In 1992, Venter left NIH, primarily out of frustration with the pace of the publicly funded Human Genome Project. With private funding as founder and president of The Institute for Genomic Research (TIGR), he again accelerated the pace of genomic discovery by advancing a new technique known as “whole genome shotgun sequencing.” Instead of the time-consuming and expensive process of creating a rough map of each chromosome and then systematically populating it with sequence information, Venter put his faith in randomness. Shotgun sequencing involves fragmenting the genome into thousands of shards of DNA that are easy to sequence. Researchers then assemble the genome by simply finding the places where these short sequences overlap. It’s akin to putting an enormously complex jigsaw puzzle together without the picture on the top of the box. The interlocking pieces are the only guide, and the picture emerges gradually.
Venter and his team published their working draft of the human genome—a composite of several individuals—in a special issue of Science in February 2001, virtually concurrently with that of the Human Genome Project, which published in Nature. In 2007, Venter’s team published (in Public Library of Science) the first complete diploid genome of an individual human. It was that of Venter himself, making him the first human to peruse his genome in its entirety.

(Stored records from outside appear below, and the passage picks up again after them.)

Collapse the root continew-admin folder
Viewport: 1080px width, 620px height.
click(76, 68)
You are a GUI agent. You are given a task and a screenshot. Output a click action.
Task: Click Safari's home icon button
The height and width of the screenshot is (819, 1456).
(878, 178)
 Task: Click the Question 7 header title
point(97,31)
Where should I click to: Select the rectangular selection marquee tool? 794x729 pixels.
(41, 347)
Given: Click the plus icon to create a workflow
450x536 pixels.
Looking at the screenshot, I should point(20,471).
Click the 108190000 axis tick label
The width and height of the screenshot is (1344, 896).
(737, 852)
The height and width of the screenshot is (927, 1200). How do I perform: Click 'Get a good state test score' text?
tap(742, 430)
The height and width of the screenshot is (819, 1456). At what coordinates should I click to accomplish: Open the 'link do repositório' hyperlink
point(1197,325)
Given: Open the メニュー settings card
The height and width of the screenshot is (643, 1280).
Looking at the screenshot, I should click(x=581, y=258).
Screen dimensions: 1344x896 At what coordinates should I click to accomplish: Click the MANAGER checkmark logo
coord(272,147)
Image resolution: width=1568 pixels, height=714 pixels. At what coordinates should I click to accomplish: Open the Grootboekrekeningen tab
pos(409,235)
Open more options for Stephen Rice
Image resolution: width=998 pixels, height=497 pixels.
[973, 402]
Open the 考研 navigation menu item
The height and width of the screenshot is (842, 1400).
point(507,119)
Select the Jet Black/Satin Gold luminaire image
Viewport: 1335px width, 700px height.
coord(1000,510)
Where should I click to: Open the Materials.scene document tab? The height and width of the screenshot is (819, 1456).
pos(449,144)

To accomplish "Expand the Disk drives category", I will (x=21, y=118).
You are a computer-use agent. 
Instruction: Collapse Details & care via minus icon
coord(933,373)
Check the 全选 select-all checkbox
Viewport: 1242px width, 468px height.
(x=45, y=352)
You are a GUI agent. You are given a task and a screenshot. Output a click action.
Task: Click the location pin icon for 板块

Even before the enormous task of transcribing the human genome was completed, Venter envisioned the day when scientists would write genetic code, create synthetic DNA, and animate a living organism with this new set of genetic instructions. In May 2010, Venter and colleagues reported success in doing just that in the journal Science. Having removed the DNA from a bacterium, Mycoplasma mycoides, Venter and colleagues designed a genome, synthesized it in the lab, and transplanted it into the bacterium Mycoplasma capricolum, converting it into a synthetic version of M. mycoides. It is the first living, self-sustaining organism with a synthetic genome. Venter’s current research involves developing applications for this technology, such as designing bacteria and yeast to consume carbon dioxide and generate fuels.
An avid sailor since he was a young man, Venter regularly explores the world’s oceans to gather biological samples and mine them for genomic discoveries. He outfitted his 95-foot sloop, Sorcerer 2, to gather biological samples for DNA analysis. Over a two-year period, the Sorcerer 2 expedition circumnavigated the globe, taking extensive biological samples every 200 nautical miles. In a series of papers published in 2007, the research team described 400 newly discovered microbes and six million new genes, which doubled the number then known to science. To date, they have discovered and deposited into public databases more than 40 million new genes.
Venter is a recipient of the 2008 National Medal of Science, the 2008 ENI Award, the 2002 Gairdner Foundation International Award, and the 2001 Paul Ehrlich and Ludwig Darmstaedter Prize. He is a member of the National Academy of Sciences and the author of A Life Decoded: My Genome: My Life (Viking, 2007).